渡辺様:当社は印刷物の制作も行えますので、できるところは内製する、と決めていました。ご案内状や、受付でお渡しした故人の略歴・団体歴を記した栞も社内で制作しました。
従業員から「社内で内製する=これぞアテナのお別れの会」と申し出があったのは感銘を受けました。

祭壇は、静岡県出身の故人が富士山をこよなく愛していたことを反映したデザインにしました。式典の献奏曲や献花中のBGMは、故人が生前、通っていたピアノ教室の先生がピアノを弾いてくださり、バイオリンとチェロは生前から親しくしていた方で構成した三重奏にしました。また、お食事会場の入口には、各国の国旗を並べて来場者をお迎えし正に故人が愛したもので囲まれた会場にしました。

──終えてみて、「開催してよかった」と感じたのはどんな瞬間でしたか。

渡辺様:参列された方から直接「いい式だった」と言っていただけたのが、一番嬉しかったです。事後にもお礼の挨拶に伺うと「よかったよ」と声をかけていただき、「慰労会」や「会長を偲ぶ会」を有志で設営いただき、2024年中から年明けまでお声かけくださいました。「親孝行したね」という言葉は、これ以上ない褒め言葉でした。

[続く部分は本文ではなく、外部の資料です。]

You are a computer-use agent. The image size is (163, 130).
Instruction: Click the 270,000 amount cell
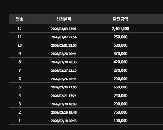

お取引先からは「お別れの会をきちんと開催できる会社だから、アテナに仕事を頼んでいます」とおっしゃってくださる方もいました。こだわった制作物についても「思いが伝わってきた」という感想を頂けて、やり切れてよかったと思います。

そして何より、社員に会社の誇りが芽生えたことも大きかったです。当日手伝ってくれた社員は、あれだけのお客様を迎え、室礼を目にして、心を打たれるものがあったと思いますし、留守番部隊も、各所から頂いたお言葉を通じて、間接的に創業者やアテナという会社を考える契機になったはずです。

創業の精神を実務に置き換え、後輩に伝えていく

スーツ姿の男性

──お別れの会を通じて再確認した故人のDNAを、今後どう受け継いでいきたいですか。

渡辺様:経営者たるもの、現場の実務に入り、一緒にやってくれるパートナーである社員と、一つの目的に向かってまとまっていく。現場・現物に寄り添うことの大切さを再発見しました。お別れの会の準備・運営を通じて、気持ちを一つにして、周囲への配慮を忘れずに結果を出すことの大切さを改めて感じました。

社員も、創業の精神やアテナのアイデンティティを感じ取ってくれたと信じています。それを実務に置き換えて、後輩に伝承してほしい。一つひとつの現場の力を集約すると、こんなに良いものができるのだと、今回の経験がすべての仕事に通じると実感しました。

──最後に、これからお別れの会を検討されている企業担当者へメッセージをお願いします。

渡辺様:家族でなくても、企業の経営者を見送ることは会社にとって大きな節目であり、ターニングポイントになります。そのタイミングを、故人のためにもしっかりと重要なものと捉えていただきたいと思います。

指名献花にするか一般献花にするか、式典形式にするか自由参列型にするかなど、やり方に正解はありません。それぞれの会社の方針・想いで決めればいいと思います。大切なのは、故人の思いをつなげ、伝える場にすること。『二度とない事なので、全てにおいて妥協せず、後悔のないようにやり切ってほしい』と声を大にして申し上げたい。これを経験者である私からの皆様へのメッセージとさせていただきます。